WHAT IS REQUIRED>
Report the count of lines with "chart" in the data below, and no other words.

INPUT DATA>
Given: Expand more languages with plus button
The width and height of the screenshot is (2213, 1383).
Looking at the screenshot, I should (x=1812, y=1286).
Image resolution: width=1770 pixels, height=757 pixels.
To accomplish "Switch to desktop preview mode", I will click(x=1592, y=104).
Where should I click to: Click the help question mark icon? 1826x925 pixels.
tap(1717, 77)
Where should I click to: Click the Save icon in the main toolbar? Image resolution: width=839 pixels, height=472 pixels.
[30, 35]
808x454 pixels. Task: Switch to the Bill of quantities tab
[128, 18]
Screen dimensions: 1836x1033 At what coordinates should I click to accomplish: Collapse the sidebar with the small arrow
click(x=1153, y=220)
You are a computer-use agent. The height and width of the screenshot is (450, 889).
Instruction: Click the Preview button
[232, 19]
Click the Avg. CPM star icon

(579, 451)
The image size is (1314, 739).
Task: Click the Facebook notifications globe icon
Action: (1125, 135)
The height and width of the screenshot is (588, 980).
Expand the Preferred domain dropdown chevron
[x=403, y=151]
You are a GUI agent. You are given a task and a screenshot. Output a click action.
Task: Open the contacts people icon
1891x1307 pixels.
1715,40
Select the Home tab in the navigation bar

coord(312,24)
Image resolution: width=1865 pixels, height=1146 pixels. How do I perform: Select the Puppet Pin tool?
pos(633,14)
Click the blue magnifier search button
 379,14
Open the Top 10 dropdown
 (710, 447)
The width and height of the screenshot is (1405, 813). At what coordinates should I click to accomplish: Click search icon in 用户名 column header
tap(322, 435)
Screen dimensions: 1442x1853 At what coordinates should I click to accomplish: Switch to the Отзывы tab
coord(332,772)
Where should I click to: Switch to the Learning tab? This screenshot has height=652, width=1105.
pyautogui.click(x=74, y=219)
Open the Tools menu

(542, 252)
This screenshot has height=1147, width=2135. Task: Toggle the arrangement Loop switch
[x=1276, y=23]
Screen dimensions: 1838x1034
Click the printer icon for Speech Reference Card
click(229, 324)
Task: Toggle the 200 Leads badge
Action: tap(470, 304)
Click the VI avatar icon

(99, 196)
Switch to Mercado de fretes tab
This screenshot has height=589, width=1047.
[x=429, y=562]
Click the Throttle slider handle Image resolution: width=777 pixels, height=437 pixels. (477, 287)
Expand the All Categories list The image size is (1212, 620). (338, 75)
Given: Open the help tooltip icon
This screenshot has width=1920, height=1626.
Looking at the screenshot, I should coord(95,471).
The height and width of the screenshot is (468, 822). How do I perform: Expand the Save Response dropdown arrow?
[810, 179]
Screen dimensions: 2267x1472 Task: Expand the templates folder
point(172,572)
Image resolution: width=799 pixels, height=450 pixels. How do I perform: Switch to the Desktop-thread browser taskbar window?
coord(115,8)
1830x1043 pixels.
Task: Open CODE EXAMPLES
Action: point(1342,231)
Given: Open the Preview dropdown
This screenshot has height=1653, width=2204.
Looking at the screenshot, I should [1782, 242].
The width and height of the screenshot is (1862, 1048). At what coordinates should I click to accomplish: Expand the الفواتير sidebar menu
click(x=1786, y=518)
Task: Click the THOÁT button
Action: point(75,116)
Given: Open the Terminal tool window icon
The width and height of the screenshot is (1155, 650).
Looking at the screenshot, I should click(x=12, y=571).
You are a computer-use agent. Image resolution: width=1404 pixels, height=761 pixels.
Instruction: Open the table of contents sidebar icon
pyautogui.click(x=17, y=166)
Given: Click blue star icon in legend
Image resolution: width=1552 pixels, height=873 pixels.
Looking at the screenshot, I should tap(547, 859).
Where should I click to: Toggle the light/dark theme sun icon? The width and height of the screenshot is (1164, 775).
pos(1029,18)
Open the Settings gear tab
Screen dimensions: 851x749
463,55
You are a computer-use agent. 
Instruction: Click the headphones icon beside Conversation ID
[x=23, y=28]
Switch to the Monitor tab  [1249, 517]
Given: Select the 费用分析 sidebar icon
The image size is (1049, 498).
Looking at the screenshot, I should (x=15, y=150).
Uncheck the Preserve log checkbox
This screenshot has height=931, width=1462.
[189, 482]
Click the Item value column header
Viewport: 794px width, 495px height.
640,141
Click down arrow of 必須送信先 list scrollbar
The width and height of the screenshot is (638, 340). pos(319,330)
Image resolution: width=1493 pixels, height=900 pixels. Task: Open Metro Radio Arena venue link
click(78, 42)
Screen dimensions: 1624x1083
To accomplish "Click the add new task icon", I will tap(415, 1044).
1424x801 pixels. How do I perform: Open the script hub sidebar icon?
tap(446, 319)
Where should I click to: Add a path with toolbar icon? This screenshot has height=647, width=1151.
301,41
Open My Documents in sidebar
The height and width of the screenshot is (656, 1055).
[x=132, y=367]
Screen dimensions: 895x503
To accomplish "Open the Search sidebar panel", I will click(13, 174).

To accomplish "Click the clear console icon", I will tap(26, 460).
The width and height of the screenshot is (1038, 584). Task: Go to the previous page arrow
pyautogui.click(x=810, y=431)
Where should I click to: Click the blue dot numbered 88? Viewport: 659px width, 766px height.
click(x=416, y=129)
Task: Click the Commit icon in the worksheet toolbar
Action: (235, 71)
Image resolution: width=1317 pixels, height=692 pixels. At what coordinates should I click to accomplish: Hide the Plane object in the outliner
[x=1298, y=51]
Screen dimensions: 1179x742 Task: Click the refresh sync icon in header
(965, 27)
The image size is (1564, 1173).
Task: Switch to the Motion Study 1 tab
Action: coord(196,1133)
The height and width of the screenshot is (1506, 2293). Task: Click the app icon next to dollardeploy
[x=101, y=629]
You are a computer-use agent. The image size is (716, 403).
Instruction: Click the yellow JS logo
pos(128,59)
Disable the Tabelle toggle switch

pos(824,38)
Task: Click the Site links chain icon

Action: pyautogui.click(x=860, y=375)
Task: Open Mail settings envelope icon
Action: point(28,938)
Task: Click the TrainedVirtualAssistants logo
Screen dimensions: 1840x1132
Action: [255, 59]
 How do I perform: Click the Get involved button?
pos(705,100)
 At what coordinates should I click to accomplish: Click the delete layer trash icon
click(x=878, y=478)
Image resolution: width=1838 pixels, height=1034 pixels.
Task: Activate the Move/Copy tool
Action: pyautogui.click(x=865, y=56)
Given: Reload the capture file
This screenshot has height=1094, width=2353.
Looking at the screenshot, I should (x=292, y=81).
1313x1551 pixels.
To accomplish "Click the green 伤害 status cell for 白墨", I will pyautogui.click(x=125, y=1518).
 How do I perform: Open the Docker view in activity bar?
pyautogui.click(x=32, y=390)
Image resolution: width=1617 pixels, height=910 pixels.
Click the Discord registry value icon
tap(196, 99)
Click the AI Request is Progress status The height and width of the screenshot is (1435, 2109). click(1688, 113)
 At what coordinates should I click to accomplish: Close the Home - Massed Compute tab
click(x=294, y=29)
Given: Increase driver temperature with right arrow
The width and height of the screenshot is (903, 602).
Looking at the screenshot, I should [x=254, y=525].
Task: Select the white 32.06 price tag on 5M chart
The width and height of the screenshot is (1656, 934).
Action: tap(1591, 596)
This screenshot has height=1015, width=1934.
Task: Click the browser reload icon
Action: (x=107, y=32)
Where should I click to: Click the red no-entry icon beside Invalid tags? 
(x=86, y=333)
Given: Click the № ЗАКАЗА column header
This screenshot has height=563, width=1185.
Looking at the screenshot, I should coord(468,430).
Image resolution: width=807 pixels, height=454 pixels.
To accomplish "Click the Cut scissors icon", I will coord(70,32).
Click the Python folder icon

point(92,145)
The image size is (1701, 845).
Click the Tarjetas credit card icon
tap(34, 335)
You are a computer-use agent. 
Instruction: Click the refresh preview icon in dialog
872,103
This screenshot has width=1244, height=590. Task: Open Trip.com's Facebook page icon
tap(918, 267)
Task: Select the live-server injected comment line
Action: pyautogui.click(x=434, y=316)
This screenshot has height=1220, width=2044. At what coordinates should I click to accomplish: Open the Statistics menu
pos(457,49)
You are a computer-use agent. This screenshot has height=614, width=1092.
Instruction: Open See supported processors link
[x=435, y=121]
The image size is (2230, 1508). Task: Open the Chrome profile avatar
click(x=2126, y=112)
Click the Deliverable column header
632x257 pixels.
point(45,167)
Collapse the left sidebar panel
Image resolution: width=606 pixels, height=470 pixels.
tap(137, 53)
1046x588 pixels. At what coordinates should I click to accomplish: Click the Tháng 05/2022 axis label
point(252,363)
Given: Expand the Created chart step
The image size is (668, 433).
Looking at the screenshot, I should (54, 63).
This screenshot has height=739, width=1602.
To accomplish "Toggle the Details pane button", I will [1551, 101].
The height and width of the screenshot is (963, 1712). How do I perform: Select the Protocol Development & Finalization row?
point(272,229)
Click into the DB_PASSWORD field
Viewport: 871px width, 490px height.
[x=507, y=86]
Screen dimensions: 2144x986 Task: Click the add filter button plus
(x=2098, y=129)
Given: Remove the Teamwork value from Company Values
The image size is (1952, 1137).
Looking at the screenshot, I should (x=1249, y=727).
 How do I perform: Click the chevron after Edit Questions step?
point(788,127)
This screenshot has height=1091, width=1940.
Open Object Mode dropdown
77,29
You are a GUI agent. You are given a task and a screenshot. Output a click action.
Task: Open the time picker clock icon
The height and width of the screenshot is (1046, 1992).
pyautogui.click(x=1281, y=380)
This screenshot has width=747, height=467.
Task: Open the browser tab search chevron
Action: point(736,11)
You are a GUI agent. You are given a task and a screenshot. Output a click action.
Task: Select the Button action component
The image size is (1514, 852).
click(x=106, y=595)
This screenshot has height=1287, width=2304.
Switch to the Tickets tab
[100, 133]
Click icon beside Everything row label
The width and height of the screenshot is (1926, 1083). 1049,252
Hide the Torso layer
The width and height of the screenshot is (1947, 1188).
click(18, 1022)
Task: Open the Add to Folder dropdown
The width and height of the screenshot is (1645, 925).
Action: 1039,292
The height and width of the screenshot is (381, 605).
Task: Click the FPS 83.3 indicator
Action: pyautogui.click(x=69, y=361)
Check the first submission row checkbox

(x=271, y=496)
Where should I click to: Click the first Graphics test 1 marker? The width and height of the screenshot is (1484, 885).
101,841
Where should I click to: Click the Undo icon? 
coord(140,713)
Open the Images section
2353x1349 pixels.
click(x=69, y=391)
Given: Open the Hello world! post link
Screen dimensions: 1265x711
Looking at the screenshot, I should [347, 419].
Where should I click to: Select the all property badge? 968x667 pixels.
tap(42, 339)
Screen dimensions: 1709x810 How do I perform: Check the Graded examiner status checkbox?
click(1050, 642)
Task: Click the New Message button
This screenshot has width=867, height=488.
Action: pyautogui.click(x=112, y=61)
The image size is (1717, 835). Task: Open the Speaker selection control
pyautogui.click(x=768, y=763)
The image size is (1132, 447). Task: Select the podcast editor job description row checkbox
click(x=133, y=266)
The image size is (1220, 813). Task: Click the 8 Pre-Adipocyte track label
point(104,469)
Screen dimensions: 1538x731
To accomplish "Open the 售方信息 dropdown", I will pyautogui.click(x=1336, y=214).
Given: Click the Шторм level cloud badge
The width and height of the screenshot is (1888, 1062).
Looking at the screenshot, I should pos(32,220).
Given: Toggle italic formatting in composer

REPLY TO THE EXERCISE>
2